M-PESA on Alex's mobile phone
Essentially, once he signs up with his national ID card, he gets a PIN, account number and password. With his account number, anyone else with a mobile money account can send him cash. (Safaricom's M-PESA is the most common, but Airtel, Yu and Orange all have their own mobile money platforms.) The sender deposits Ksh 555 into their M-PESA account by visiting an agent location and handing over cash to the agent. M-PESA deducts Ksh 25 as a fee, leaving the sender with Ksh 530 in their account. Then they simply send a text to M-PESA saying "Give Ksh 530 to Account X."

Alex sending money through M-PESA
The transaction happens as quickly as it takes to send a text message (and thankfully, they don't have AT&T here).

Confirmation of money sent by Alex
When Alex wants to withdraw his money, M-PESA deducts Ksh 30, leaving him with Ksh 500. For me, one sign of how imbedded this system is is that senders and receivers memorize the transaction fees and readily factor them in when transferring money.

While the upper and upper-middle classes still favor credit cards, mobile money has clearly taken off here. While Alex had a savings account before M-PESA, Fauz (our guide in Mombasa's Old City) said he uses M-PESA to save the tips he earns from tourists like us. Today, in fact, M-PESA came to our rescue when Moses needed Ksh 20,000 to replace the van's gearbox.

Along our drive, there were about as many M-PESA agents and places to top up mobile minutes as there were places to buy a Coke--which is to say, quite a few. The most common sign post on the main road is the one advertising the direction of the m-PESA agent. Most of the villages we passed had multiple M-PESA outlets, while a slightly larger town had more than a dozen M-PESA outlets (and multiple microfinance and traditional bank branches). In Nairobi or Mombasa, you could hardly go a few blocks in any commercial area without seeing M-PESA and other mobile money agents.

In Kenya, mobile money took off without the blessing or assistance of traditional banks. Those banks are now playing catch-up by partnering with the mobile networks. Unsurprisingly, in other countries like Nigeria, banks and their politically-connected special interest groups are resisting the entry of mobile networks into the financial services space. Afghanistan, however, has its own version of this service, called M-Paisa (named after the Afghani word for 'money'). I'm hopeful that any resistance will lack staying power, because what I saw on Alex's black & white Nokia looked like the future.

Wednesday, July 6, 2011

Mombasa Road

Today we returned to Nairobi from Mombasa.
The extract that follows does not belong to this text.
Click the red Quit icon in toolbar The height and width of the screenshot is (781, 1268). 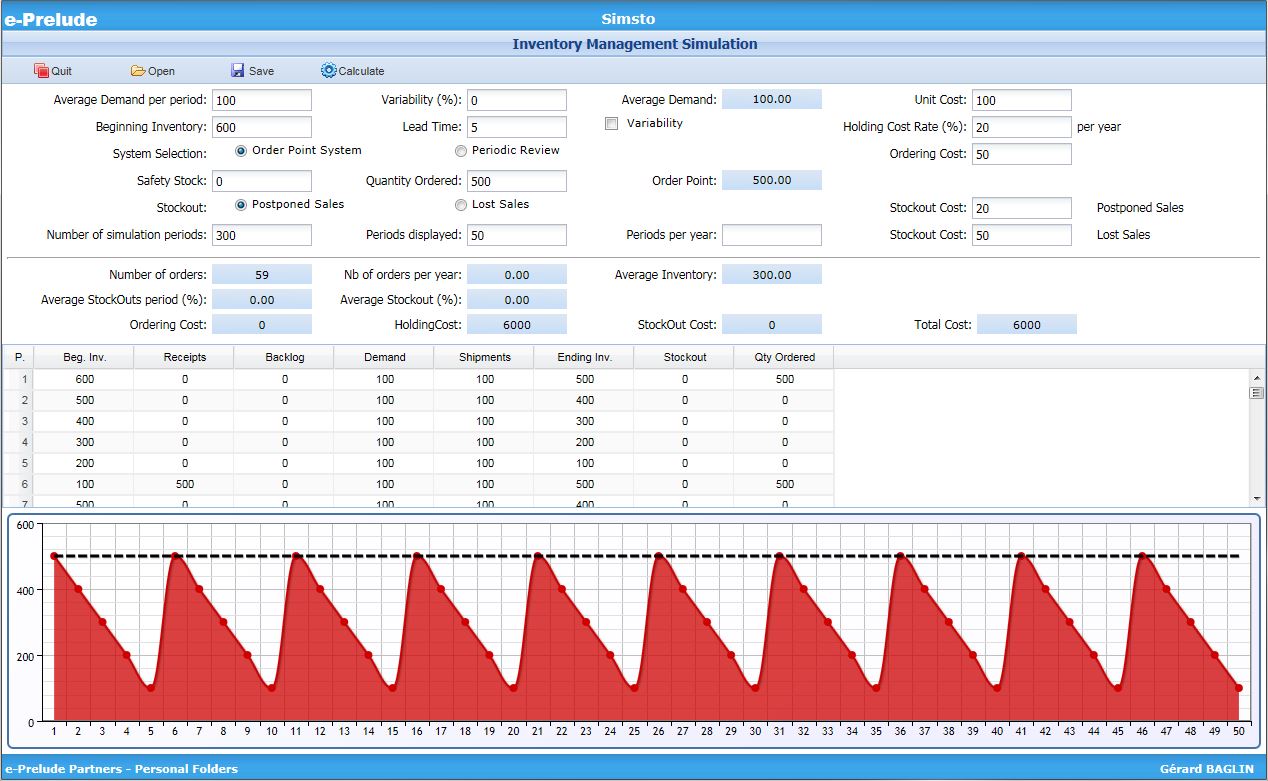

Both our trip there and the return included late starts (the latter due to our vehicle needing repairs the night before).

With minimal stops, the journey took about 9.5 hrs. Along the way, we passed many things (including our first zebra and baboon sightings), with two being particularly noteworthy:
1. Roadside villages/towns
2. Slower moving vehicles

Traveling in Kenya (or India or Bolivia) reminds me that developing nation status often applies to a country's traffic rules as aptly as it does to it's economic status. Here, what might be considered a near accident (of the head on collision variety) in the States, is simply a well-executed overtaking of a slower moving vehicle. The fact that a hill or turn may obstruct the view of oncoming vehicles requires only a very incremental amount of faith in the traffic gods, given how close drivers cut it even on a straight road.

Much less intimidating were the many roadside villages and towns that we passed. The villages consisted of a few thatched or tin roofed huts with mud walls. Each hut was a single room, maybe 8 feet by 8 feet in size. Some of them seemed to be attached to small farm plots, others encircled an open area.

The roadside towns closer to Mombasa were less rural, though not much more developed. On the way there, we ran into a good bit of traffic. During these frequent "jams", as the traffic jams are called, the exhaust from the rickshaws and matatus (commuter minivans packed with 16 or more people) and the dust from the road made it pretty hard to breathe. As we slowed to a near halt, we got a good view of the towns' nightlife: laborers gathered together around small fires or kerosene lamps, used clothing sold from racks placed on the side of the road, and the "sidewalks" packed with people.